**Page extract:**

February 17, 2020
I’m Back.....
My first comments below: (Update follows)....
I need some time to cry in peace.
My GOD......
F#cking..... Hell......
This book will never leave me!!!!
Paul and I read pages together.....
I’m soooo thankful I read this....
The timing was perfect!!!!
Wallace Stegner is MY NUMBER 1 favorite author —
Three for three....
“Angle of Repose” and “Crossing to Safety” ... and now
“The Spectacular Bird”.... are ALL TOP *EVER* favorite books!
I don’t think I’ve ever felt more thankful for a book in my life as in this moment! I could read it a dozen more times!!
Back later....
I’ve need some quiet reflection time... small tears to explore and sit with
THANK THE GOD’S - friends- Stegner - love in my heart - for this experience!
NEW UPDATE:
I’m back....having just having finished “All The Little Live Things”....( a great companion with “The Spectacular Bird”).
Wallace Stegner was a spectacular gifted writer....opening up grand thought-provoking discussions about life.....a reminder to be truly present in our own lives....including being tender with ourselves.

**Task to complete:** Carry the review of Wallace Stegner's books forward from its last sentence. The entries that come next have no connection to the review of Wallace Stegner's books.

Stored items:
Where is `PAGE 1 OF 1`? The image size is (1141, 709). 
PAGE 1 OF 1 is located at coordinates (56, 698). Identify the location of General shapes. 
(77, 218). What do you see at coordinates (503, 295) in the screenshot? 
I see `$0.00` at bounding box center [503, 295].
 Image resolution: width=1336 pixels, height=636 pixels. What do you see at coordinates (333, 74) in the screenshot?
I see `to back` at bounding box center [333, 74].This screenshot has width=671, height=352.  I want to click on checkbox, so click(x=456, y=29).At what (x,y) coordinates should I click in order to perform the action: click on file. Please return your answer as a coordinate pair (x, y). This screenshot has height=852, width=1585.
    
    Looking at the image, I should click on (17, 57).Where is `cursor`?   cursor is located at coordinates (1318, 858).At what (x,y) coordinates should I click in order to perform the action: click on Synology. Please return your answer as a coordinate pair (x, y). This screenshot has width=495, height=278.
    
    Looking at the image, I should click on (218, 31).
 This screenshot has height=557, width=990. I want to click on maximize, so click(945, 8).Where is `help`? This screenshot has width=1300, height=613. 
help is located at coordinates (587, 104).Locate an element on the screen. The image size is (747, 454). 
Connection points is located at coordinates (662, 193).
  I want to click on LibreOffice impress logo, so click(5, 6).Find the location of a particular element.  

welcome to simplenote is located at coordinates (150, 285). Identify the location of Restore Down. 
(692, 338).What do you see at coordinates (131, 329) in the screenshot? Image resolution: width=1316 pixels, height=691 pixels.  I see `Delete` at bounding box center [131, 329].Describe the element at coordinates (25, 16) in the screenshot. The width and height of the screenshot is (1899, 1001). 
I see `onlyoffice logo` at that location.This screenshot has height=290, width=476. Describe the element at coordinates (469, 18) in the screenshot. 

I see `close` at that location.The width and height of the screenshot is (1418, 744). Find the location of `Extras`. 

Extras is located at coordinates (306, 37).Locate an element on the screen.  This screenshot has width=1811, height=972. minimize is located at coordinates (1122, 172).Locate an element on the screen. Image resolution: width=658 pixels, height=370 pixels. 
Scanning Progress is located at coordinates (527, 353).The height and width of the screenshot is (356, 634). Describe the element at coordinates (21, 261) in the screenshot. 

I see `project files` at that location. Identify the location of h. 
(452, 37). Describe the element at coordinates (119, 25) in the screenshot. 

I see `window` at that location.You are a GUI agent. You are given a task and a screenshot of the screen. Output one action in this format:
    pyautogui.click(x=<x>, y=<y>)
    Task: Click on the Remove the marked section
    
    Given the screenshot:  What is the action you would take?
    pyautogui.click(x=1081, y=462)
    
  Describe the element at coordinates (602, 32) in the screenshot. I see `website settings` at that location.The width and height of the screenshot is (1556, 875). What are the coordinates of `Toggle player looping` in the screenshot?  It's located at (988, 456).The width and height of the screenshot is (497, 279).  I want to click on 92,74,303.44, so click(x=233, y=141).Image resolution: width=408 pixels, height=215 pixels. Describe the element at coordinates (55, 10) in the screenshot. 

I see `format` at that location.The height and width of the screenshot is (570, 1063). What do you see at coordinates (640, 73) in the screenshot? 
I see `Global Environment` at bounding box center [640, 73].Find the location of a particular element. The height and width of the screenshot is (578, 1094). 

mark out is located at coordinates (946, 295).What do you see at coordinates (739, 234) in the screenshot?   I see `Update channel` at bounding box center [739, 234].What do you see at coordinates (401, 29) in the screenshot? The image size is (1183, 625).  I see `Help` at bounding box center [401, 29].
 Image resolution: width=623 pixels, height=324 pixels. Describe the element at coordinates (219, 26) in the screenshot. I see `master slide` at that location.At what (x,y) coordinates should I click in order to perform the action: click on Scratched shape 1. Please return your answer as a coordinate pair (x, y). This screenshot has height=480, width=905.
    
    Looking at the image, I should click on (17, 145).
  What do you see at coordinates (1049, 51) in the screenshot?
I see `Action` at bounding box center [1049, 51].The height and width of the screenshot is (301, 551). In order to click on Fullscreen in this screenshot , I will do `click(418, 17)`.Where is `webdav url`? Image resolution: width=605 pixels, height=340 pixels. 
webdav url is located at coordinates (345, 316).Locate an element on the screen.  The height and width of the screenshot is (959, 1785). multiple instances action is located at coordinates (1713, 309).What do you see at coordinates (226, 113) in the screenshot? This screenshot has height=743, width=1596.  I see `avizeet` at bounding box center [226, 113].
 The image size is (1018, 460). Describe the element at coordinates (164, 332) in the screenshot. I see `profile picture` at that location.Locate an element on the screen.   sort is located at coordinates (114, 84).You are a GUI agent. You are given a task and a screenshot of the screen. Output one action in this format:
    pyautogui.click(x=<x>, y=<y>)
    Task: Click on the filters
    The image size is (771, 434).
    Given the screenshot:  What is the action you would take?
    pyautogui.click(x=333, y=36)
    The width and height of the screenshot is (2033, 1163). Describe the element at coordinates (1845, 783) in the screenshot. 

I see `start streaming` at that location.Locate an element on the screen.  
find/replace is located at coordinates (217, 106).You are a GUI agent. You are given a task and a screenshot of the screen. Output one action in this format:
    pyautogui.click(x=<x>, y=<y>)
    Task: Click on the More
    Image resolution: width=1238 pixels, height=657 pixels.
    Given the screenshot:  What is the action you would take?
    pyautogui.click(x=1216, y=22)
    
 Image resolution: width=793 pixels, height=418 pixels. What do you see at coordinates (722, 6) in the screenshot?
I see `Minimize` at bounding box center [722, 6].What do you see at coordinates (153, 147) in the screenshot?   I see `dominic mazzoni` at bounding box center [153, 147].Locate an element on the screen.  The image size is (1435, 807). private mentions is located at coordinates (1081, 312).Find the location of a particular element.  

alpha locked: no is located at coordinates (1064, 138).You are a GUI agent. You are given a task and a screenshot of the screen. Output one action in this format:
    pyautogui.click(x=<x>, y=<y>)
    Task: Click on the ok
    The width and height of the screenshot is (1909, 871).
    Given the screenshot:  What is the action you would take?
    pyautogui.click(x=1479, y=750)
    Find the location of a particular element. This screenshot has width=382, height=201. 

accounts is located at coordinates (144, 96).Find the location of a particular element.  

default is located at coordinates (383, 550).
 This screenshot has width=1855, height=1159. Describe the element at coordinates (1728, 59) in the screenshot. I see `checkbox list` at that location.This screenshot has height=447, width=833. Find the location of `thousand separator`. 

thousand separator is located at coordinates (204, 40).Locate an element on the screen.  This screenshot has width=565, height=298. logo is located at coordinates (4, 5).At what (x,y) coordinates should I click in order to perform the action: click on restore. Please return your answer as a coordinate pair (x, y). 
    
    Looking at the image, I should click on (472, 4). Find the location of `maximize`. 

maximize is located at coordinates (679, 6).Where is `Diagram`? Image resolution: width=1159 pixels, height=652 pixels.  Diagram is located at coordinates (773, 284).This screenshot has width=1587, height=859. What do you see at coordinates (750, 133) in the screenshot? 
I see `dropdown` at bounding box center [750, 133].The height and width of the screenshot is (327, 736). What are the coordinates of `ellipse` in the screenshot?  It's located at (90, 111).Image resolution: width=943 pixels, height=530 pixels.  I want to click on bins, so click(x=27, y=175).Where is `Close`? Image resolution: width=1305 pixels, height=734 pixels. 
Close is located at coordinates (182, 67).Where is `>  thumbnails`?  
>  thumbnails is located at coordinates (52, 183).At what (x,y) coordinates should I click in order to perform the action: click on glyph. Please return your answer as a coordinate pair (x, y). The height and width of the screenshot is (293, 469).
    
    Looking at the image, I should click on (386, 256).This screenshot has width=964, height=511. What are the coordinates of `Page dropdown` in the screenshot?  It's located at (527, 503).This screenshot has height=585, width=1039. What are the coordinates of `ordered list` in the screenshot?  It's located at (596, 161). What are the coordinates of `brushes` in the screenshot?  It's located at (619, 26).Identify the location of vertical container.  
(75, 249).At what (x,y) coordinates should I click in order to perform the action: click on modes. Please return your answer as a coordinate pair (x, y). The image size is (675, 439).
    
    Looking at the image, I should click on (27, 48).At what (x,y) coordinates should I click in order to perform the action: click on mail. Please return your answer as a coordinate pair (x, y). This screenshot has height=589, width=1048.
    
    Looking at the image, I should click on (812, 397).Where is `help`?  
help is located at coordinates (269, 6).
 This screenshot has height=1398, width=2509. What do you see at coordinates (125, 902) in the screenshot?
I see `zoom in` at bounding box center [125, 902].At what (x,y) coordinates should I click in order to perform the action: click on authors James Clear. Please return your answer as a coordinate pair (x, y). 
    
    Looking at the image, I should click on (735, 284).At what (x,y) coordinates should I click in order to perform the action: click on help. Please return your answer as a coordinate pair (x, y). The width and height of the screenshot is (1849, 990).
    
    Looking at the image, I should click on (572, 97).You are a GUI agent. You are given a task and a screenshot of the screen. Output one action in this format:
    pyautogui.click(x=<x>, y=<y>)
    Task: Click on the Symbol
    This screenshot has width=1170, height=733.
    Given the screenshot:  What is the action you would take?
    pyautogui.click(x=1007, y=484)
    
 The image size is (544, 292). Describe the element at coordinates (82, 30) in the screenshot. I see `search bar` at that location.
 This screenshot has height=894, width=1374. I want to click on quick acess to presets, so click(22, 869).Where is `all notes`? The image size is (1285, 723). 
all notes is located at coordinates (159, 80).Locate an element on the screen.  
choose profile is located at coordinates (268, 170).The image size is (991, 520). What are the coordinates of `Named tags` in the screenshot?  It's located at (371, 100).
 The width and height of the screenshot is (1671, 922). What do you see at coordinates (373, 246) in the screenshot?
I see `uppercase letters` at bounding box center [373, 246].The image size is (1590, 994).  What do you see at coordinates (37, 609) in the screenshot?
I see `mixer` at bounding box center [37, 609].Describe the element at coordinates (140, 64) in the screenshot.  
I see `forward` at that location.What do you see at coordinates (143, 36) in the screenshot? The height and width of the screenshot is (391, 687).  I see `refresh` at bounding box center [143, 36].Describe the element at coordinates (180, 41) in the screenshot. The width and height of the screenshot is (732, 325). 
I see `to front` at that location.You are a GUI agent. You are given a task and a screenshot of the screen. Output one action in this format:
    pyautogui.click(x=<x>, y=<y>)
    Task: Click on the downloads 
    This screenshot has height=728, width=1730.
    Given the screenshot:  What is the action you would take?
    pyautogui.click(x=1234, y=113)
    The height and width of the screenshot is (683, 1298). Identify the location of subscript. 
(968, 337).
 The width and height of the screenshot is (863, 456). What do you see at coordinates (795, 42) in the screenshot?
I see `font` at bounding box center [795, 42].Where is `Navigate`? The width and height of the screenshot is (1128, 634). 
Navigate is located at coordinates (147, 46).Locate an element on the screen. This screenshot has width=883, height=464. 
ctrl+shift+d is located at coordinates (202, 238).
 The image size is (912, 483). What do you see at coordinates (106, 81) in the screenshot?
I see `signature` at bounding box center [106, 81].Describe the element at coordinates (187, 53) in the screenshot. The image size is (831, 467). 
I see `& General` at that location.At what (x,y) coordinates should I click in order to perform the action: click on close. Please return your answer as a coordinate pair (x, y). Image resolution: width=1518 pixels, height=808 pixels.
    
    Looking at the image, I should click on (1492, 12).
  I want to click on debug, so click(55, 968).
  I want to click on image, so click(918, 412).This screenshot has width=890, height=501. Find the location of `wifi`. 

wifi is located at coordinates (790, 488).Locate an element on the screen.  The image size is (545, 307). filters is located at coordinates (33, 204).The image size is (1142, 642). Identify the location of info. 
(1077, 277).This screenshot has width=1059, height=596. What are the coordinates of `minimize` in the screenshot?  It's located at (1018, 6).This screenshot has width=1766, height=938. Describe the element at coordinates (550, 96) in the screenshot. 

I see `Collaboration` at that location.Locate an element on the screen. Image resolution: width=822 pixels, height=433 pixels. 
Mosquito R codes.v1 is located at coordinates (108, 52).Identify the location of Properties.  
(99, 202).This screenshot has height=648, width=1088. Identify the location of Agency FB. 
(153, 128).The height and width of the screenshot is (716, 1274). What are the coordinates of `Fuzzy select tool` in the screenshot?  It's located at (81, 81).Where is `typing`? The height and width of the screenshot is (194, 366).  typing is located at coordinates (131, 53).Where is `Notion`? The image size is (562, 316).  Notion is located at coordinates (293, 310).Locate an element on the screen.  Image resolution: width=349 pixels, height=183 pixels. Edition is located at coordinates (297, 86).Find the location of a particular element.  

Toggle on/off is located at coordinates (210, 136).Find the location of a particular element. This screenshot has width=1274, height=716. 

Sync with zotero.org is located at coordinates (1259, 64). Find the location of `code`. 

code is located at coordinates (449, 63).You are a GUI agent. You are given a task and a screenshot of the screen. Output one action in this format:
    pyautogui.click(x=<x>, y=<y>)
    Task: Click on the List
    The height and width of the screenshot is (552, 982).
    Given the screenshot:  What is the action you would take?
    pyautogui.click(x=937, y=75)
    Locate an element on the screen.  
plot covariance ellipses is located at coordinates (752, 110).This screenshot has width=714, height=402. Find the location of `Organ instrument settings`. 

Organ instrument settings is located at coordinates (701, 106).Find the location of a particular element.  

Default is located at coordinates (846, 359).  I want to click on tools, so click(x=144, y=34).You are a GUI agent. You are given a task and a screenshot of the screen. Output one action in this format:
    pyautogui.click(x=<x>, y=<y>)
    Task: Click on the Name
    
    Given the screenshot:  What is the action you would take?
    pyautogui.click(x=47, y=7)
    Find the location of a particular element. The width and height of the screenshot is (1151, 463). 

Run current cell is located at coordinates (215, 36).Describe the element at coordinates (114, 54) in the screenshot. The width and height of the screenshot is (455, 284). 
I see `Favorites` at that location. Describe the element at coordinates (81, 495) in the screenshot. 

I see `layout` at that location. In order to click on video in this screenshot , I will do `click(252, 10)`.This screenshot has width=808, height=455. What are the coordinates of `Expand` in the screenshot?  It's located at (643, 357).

**Answer for the task:**
“In every choice there is a component, maybe a big component of pain”.
Joe Allston was a retired literary agent who received a postcard from an old friend, a Danish countess named Astrid. At first Joe didn’t tell Ruth, his wife, about the postcard....but soon he not only shows her the postcard... but he also shows her journals he wrote twenty years ago - a diary of such - from when they visited Denmark.
Joe had just came into the house - it was windy and raining outside. Ruth was quietly reading a book....then looks up at Joe and laughs at his windy-looking-ways.
Ruth sat there watching Joe....
.... “like Little Red Riding Hood’s grandmother—white hair, spectacles, Groucho Marx eyebrows, with amused house-detective eyes”.
Ruth says:
“Where’d you go?”
“Down to the study.”
“What for?”
“Look something up”.
“Sounds as if the storm is finally coming in”
“Big wind. Not much rain yet”
“A moments silence, the widening smile. You going to read some more now?”
“I thought I might. Why?”
“Then you’d better wipe the flowers off your glasses”.
“I removed my glasses and wiped the plan blossoms off and settled back down in the chair. She kept watching me”.
“What is this you’re reading so interestedly?”
“I was already wishing I’d left the notebooks in the study, where I could have read them in the morning in privacy. I didn’t suppose there was anything in them that couldn’t be read to Ruth, because I am not a confider, even in myself. Nevertheless, ever since that postcard had showed up in the mail, I had had a half-irritable sense of wanting to be alone with what it revived”.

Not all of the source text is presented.